### DO THIS
Pick up the passage on groundwater droughts at the two Chalk aquifer sites and continue it from its final sentence.

Start of PROVIDED PASSAGE

Groundwater systems have been shown to affect global land-energy budgets and regional climate (Senevirante et al., 2006; Trenberth et al., 2009; Maxwell and Condon, 2016) and can control the generation of large-scale hydrological droughts, particularly in temperate climates (Van Lanen et al., 2013). Although the role of evapotranspiration (ET) in regional- to global-scale drying is still a matter of active debate (Dai, 2011; Sheffield et al., 2012; Greve et al., 2014; Milly and Dunne, 2016), there is an expectation of a general increase in ET, and hence of general drying associated with anthropogenic warming (Trenberth et al., 2014). Even if anthropogenic warming may not necessarily cause droughts, Trenberth et al. have noted that it is expected that when droughts do occur that they are likely to set in more quickly and to be more intense in a warming world (Trenberth et al., 2014). In order to investigate the evidence for such changes in groundwater droughts it is desirable to identify sites from unconfined aquifers with long, continuous records of groundwater levels where there have been no systematic long-term changes in precipitation or land cover. In addition, the sites ideally should be free from the systematic, long-term influence of groundwater abstraction. In this context, we investigate the empirical evidence for changes in the character of groundwater droughts in the period 1891 to 2015 associated with anthropogenic warming at two such sites, representative of groundwater systems in temperate climates, from the Cretaceous Chalk, the major aquifer of the UK. These sites are at Chilgrove House (CH), believed to be the world's longest continuously monitored groundwater level observation borehole, and at Dalton Holme (DH) (Fig. 1).

End of PROVIDED PASSAGE
Start of GIVEN INFORMATION

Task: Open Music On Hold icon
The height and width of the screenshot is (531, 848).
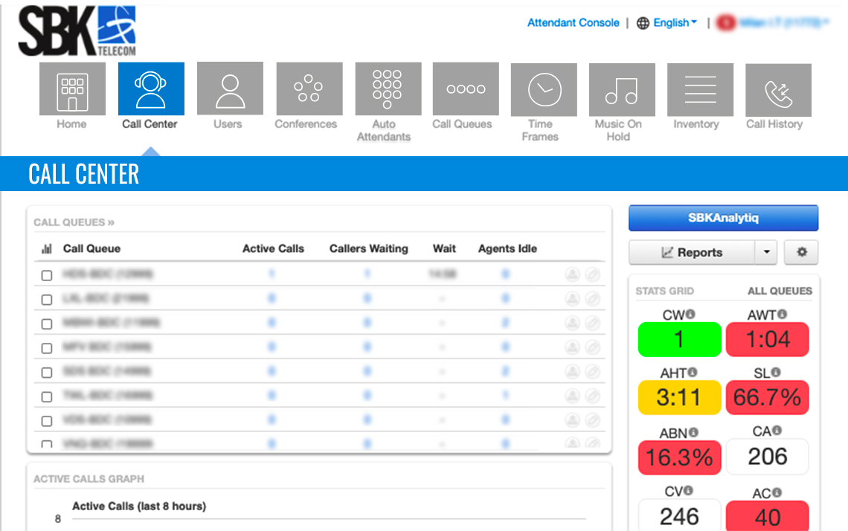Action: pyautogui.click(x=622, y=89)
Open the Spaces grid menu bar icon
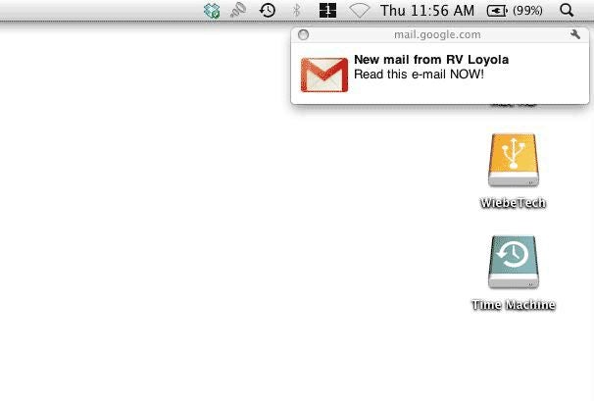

End of GIVEN INFORMATION

### FINAL RESULT
We have adopted an approach similar to that of Diffebaugh et al. (2015) in order to investigate how anthropogenic warming may have effected groundwater droughts at CH and DH. Diffebaugh et al. (2015) demonstrated how anthropogenic warming has increased hydrological drought risk in California over the last 100 years approximately by comparing the changing frequency of drought, as measured by the Palmer Modified Drought Index (PMDI), with standardised annual average precipitation and temperature anomalies. Here, instead of using the PMDI, we use the Standardised Groundwater level Index, SGI (Bloomfield and Marchant, 2013) to characterise the monthly status of groundwater, and we compare changes in SGI with changes in standardised monthly air temperature and precipitation. We have chosen not to use the Standardised Precipitation Evapotranspiration Index (SPEI; Vincente-Serrano et al., 2010; Trenberth et al., 2014) in our analysis as we explicitly wish to analyse the correlations between SGI and standardised temperature and between SGI and standardised precipitation independently (Stagge et al., 2017).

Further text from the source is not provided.